James Hope Moulton: The phrase `a new song' is one which comes to us from the Old Testament. We know it best in the psalm where the delivered soul cries out to God who has `put a new song' in his mouth (Psa. 40:3). Then we read in the great prophecy which begins with the forty-second chapter of Isaiah: `Sing unto Jehovah a new song, and his praise from the end of the earth' (Isa. 42:10). The special association of it there is that it is `the new song' of redemption.

It is addressed to a people coming from the thraldom of Babylonian captivity into their own land again. So in Old Testament prophecy it was a song of redemption, and it is still a song of redemption when it comes to us in this last book of the Bible. There it was the song of one little people living in one little corner of the earth, who were redeemed from an earthly captivity and brought home again to serve God there. Here it is the song of the Israel of God - every people and tribe and kindred and tongue, English and Germans and Russians and Americans and all the other nations, all of them redeemed from something that is worse than any sorrow that ever came into this world - redeemed from sin and all that it means. They are bought back into `the liberty of the glory of the children of God.' (Rom. 8:21)

But we need not speculate about the theme of `the new song.' We have the words of it in the ninth and tenth verses of the fifth chapter of the Revelation. It is the song of the whole creation singing to the Lamb that was slain, for He has redeemed them unto God.

Thirty-two years ago Mr. D. L. Moody held perhaps the most memorable mission of his life in Cambridge University, where I had just begun to study. Out of that week was born, I venture to believe, the World Student Christian Movement. One of the most beautiful of the Moody and Sankey hymns which we then learnt to sing begins:

Tell me the old, old story
Of Jesus and His love.

Yes, it is `the old, old story.' We think of all the generations that have gone by throughout these nineteen hundred years. There has never been the time when hearts have not been moved by that `old, old story'; there has never been the time when men have not lived and died by the faith of it, when it has not performed its mighty miracles, as it is still doing to-day. We rejoice to think, and it is our greatest joy to think, that here we have entered into the heritage of the ages. Yet though so old, it is `a new song.'

There is nothing inconsistent there. All of God's novelties are as old as creation, and all God's ancient things are eternally new.

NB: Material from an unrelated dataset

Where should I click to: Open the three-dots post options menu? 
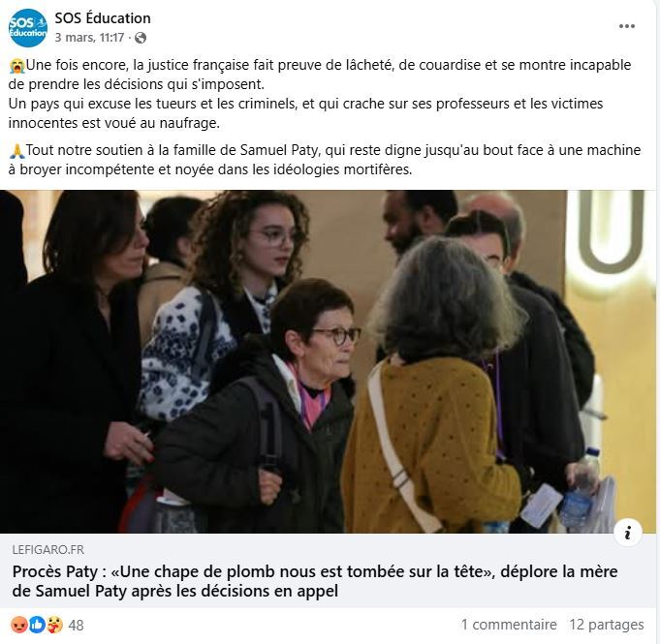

Go to that book with the sad title, the book from which men are inclined to turn away, for they do not like to read Lamentations. But there you find these lovely words : `It is of the Lord's mercies that we are not consumed, because His compassions fail not. They are new every morning.' `New every morning,' for the sun never rises in the same place two successive mornings. No two birds ever sing the same note. The loveliness of the earth around us is never the same. It is always changing; it is always new. God never repeats Himself. And when men talk about `the good old days,' they forget the infinite resourcefulness of the Creator. The blessings He has for us in store in the future are going to be altogether new ones, as new as everything that comes from that master Hand.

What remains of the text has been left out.